Selama ini, kebanyakan orang hanya mengenal diabetes tipe 1 dan tipe 2.
Namun dunia medis kini resmi mengakui klasifikasi baru bernama diabetes tipe 5,
kondisi yang ternyata banyak ditemukan pada kelompok usia remaja dengan riwayat malnutrisi.
Pengakuan resmi terhadap diabetes tipe 5 menandai pergeseran penting dalam pemahaman dunia medis terhadap penyakit metabolik ini.
Selama bertahun-tahun, kasus-kasus yang tidak sepenuhnya cocok dengan karakteristik diabetes tipe 1 maupun tipe 2 sering kali disamaratakan begitu saja,
padahal mekanisme dan penyebabnya bisa sangat berbeda.
Klasifikasi baru ini penting karena pendekatan penanganan diabetes tipe 5 kemungkinan besar memerlukan strategi berbeda dibanding dua tipe diabetes yang sudah lebih dulu dikenal luas,
mengingat akar penyebabnya juga tidak sama.
Berbeda dari diabetes tipe 2 yang umumnya berkaitan dengan obesitas dan gaya hidup, diabetes tipe 5 justru banyak ditemukan pada remaja dengan riwayat malnutrisi.

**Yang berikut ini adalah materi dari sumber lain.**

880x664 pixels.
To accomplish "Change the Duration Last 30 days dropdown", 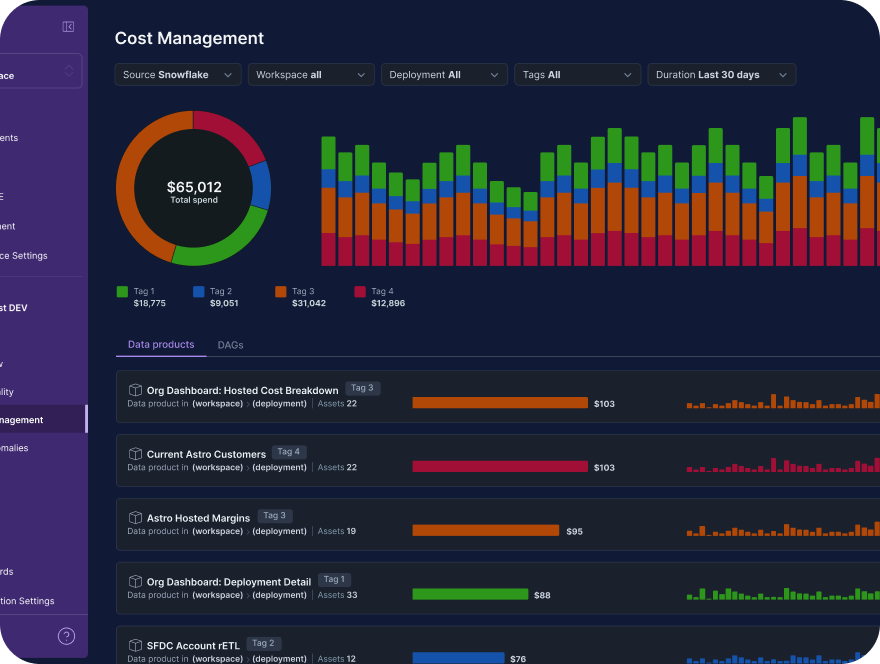I will [x=721, y=75].
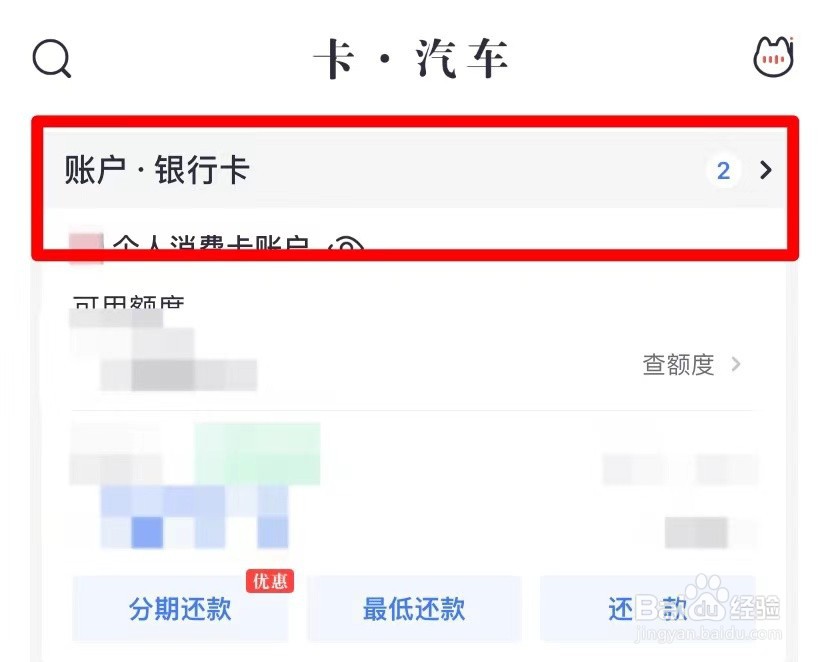
Task: Click the 还款 button
Action: coord(647,609)
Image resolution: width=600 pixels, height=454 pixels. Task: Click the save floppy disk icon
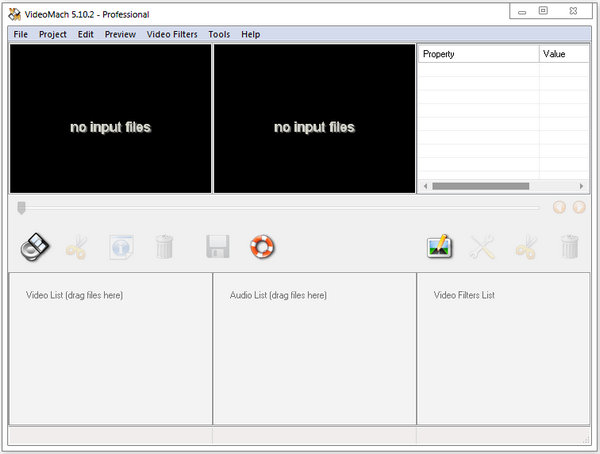click(x=218, y=246)
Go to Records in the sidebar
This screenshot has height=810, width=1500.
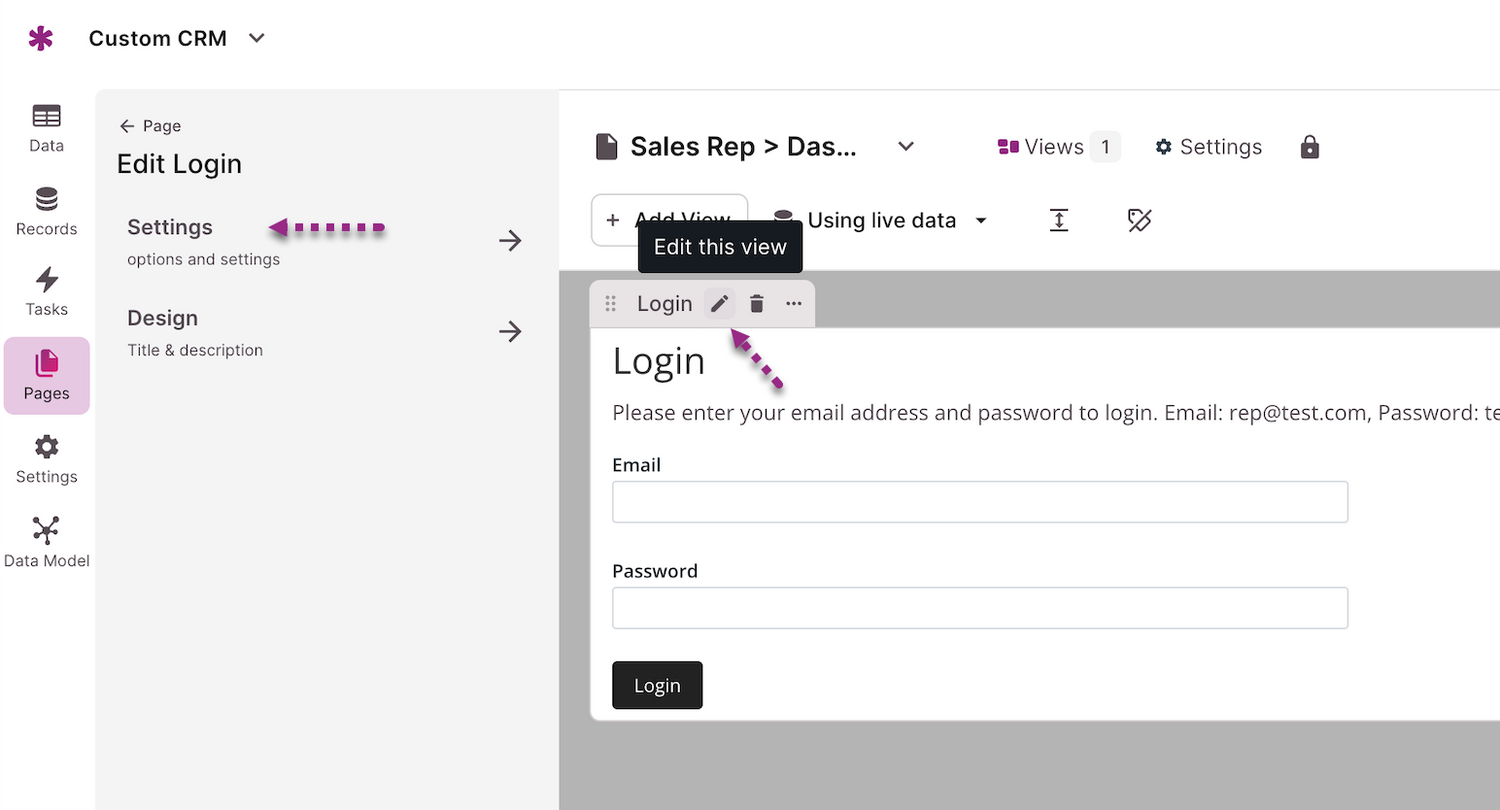click(x=46, y=211)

Temuan ini cukup mengejutkan, mengingat selama ini diabetes sering diasosiasikan dengan kondisi kelebihan berat badan, bukan kekurangan gizi.

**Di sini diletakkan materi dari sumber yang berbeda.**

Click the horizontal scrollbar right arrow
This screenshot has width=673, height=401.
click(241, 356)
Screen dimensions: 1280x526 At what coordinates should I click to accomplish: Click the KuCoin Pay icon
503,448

Pola ini menunjukkan bahwa gangguan metabolisme glukosa ternyata bisa muncul dari dua arah yang berlawanan:
baik akibat kelebihan asupan kalori maupun akibat kekurangan nutrisi penting dalam jangka panjang, terutama pada masa pertumbuhan yang krusial seperti usia remaja.

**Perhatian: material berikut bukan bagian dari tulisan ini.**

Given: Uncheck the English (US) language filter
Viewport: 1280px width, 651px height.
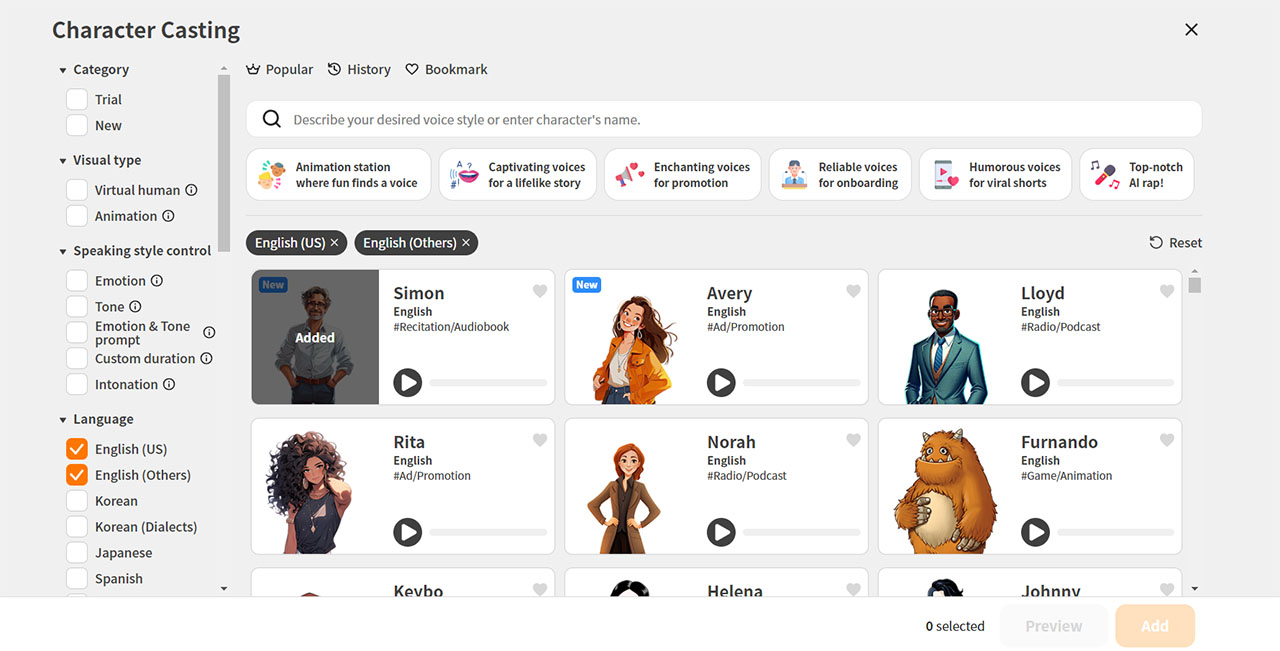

Remaja yang mengalami malnutrisi kronis, khususnya di negara berkembang dengan tingkat gizi buruk yang masih tinggi, jadi kelompok paling rentan terhadap kondisi ini.
Kurangnya asupan nutrisi penting selama masa pertumbuhan diduga memengaruhi perkembangan dan fungsi organ yang berperan dalam regulasi gula darah, termasuk pankreas.
Temuan ini menambah kompleksitas persoalan gizi di berbagai negara, termasuk Indonesia,
yang masih menghadapi tantangan ganda antara masalah gizi kurang dan gizi lebih secara bersamaan di populasi yang berbeda.
Diagnosis yang akurat menjadi kunci penting dalam penanganan diabetes tipe 5.
Kesalahan mengklasifikasikan kondisi ini sebagai diabetes tipe 1 atau tipe 2 konvensional berpotensi menyebabkan pendekatan pengobatan yang kurang tepat sasaran,
mengingat mekanisme penyakitnya yang berbeda.
Tenaga medis kini diimbau lebih waspada terhadap kemungkinan diabetes tipe 5 ketika menangani pasien remaja dengan riwayat malnutrisi
yang menunjukkan gejala gangguan gula darah, alih-alih langsung mengasumsikan diagnosis diabetes konvensional tanpa penelusuran riwayat gizi yang lebih mendalam.
Temuan soal diabetes tipe 5 ini sekaligus jadi pengingat penting betapa krusialnya pemenuhan gizi seimbang sejak usia dini.
Mencegah malnutrisi bukan cuma soal menghindari stunting atau gangguan pertumbuhan fisik semata, tapi kini juga terkait dengan
pencegahan risiko gangguan metabolik jangka panjang yang baru mulai dipahami dunia medis secara lebih mendalam.